Saturday 9:58am: I’m all logged into Ticketmaster and my palms are beginning to sweat. 2 other buddies are going to try for us and yet another of my friends is going to use my credit card to try and get some tickets. 3, 2, 1….Click! Like a rocket, I’m in there for 4 seats in section 205 (top pavilion, center). It was un-real how easily I zipped through the line. Then I get a text from a buddy: “Got em!” Yet another text from a friend who got 2 tickets too, and then my buddy with my card calls to tell me he got 4 pavilion seats as well.
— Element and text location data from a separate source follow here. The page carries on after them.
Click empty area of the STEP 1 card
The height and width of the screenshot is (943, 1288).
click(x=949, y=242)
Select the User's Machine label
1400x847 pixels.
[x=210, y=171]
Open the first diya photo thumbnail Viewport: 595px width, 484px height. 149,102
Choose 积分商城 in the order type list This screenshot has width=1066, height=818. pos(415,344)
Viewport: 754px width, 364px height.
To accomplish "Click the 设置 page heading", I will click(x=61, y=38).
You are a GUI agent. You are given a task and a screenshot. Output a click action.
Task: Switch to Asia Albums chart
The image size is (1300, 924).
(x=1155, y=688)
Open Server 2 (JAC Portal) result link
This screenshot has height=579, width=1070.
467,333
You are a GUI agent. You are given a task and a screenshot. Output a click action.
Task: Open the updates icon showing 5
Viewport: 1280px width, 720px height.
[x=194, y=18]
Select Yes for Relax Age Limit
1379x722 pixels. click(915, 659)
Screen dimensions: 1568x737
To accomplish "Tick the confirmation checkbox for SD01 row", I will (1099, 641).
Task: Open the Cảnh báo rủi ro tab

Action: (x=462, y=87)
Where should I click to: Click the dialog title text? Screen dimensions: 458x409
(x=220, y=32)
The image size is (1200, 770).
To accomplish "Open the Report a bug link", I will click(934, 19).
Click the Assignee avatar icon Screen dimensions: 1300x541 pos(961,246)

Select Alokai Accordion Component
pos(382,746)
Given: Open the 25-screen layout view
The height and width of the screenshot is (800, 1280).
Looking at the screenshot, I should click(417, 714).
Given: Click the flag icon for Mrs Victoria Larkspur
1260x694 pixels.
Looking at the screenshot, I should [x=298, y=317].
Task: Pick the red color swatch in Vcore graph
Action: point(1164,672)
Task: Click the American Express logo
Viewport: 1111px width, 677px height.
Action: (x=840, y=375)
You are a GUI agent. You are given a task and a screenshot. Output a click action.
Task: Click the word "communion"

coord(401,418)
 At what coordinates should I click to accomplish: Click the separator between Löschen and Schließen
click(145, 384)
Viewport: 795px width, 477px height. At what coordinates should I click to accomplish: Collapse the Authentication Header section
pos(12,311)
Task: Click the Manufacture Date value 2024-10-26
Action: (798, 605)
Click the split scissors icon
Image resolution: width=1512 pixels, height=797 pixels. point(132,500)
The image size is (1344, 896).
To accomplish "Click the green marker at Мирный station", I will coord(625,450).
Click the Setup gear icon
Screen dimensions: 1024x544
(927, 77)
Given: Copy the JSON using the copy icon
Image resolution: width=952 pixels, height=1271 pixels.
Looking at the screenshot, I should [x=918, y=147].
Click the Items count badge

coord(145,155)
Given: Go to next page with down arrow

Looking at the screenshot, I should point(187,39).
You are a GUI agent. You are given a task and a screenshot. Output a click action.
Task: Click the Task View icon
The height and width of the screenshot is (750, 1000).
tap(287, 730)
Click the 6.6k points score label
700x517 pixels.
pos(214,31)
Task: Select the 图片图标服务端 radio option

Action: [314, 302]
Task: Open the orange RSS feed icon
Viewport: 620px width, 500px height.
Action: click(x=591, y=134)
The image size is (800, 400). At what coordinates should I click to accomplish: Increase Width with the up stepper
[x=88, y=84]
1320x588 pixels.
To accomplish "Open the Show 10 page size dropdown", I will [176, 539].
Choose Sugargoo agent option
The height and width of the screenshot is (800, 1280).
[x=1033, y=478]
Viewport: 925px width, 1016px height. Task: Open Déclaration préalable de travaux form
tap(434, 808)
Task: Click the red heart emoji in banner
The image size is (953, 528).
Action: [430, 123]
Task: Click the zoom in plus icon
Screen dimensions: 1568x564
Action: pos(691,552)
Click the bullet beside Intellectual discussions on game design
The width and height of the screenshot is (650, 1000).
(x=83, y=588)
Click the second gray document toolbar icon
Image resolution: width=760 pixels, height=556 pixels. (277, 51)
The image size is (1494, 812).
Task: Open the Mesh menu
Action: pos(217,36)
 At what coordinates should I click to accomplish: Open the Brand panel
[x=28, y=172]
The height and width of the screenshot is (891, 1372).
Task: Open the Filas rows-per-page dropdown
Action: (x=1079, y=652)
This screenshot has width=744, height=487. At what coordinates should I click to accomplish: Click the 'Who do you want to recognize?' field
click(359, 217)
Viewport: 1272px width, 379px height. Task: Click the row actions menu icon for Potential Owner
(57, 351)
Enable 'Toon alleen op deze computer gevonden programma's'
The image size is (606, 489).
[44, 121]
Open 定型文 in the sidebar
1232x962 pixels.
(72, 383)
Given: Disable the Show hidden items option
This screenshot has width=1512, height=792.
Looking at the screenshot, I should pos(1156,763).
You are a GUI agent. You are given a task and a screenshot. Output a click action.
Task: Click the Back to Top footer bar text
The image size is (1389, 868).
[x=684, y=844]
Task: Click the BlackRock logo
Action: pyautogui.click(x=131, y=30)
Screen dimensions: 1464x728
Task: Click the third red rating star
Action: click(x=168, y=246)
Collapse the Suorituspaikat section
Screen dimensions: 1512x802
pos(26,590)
While I’m on the phone with him, another friend is calling, but I decline to answer him with all of this madness happening. Turns out I should have clicked over because he was calling to tell me that he could get 4 more and wanted to know if he should get them. He eventually did. So yeah, by the time it was all done, we had a total of 23 tickets for 9 people! How could this happen? Usually going against the General Public is about impossible and at press time, there were STILL lawn seats available.
Several people have said the reason is because the White River Amphitheatre is not a great place to see an outdoor show. Plus cost might be a factor. My friends are probably pissed that I talked them into dropping money like this, but how was I supposed to know? I dropped over $500 alone on tickets, but I’m pretty confident that we can sell these to friends, or try to make a little profit on them.
Regardless, I’m going to the show for sure and this has been the most insane ticket-buying experience I’ve ever had.
So, does anyone want to go see Radiohead on August 20th  near Seattle?